■ The exercise ■
Rewrite the rows starting at the row that contains "France [France (49 items)] (1088, 583)" and ending at the row that contains "1972 [1972 (43 items)] (1044, 502)", changing every "items" to "entries" and leaving everything else unchanged.

--- start Data listing ---

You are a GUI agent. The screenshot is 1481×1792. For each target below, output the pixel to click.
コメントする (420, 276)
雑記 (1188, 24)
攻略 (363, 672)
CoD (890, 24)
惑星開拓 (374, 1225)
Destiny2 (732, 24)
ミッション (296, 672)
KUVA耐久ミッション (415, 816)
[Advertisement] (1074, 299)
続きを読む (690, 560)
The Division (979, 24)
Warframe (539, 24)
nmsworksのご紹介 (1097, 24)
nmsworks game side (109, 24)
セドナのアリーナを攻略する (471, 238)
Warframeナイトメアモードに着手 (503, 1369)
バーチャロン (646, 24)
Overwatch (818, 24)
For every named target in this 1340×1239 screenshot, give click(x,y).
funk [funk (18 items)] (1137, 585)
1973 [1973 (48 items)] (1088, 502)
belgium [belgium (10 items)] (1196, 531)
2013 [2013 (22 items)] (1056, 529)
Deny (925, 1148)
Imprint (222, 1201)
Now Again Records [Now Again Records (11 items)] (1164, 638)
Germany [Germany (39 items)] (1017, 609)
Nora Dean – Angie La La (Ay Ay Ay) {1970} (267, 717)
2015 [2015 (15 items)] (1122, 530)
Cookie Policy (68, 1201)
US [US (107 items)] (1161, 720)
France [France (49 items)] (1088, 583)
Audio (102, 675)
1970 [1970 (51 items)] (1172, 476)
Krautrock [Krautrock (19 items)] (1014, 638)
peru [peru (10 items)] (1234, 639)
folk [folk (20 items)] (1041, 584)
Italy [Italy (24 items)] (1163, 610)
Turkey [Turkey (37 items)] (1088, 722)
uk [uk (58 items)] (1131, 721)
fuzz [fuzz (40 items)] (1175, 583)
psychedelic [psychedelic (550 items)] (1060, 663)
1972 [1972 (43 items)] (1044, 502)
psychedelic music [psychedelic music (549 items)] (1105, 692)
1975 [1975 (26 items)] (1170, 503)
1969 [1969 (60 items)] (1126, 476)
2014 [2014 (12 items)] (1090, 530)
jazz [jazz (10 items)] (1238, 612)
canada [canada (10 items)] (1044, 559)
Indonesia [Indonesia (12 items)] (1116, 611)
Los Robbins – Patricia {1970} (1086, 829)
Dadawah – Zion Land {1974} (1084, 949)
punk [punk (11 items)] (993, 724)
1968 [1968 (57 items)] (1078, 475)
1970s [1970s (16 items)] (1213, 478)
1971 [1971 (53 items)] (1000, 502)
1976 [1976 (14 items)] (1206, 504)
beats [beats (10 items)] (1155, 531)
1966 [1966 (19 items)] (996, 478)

--- end Data listing ---

■ Solution to this exercise ■
France [France (49 entries)] (1088, 583)
Audio (102, 675)
1970 [1970 (51 entries)] (1172, 476)
Krautrock [Krautrock (19 entries)] (1014, 638)
peru [peru (10 entries)] (1234, 639)
folk [folk (20 entries)] (1041, 584)
Italy [Italy (24 entries)] (1163, 610)
Turkey [Turkey (37 entries)] (1088, 722)
uk [uk (58 entries)] (1131, 721)
fuzz [fuzz (40 entries)] (1175, 583)
psychedelic [psychedelic (550 entries)] (1060, 663)
1972 [1972 (43 entries)] (1044, 502)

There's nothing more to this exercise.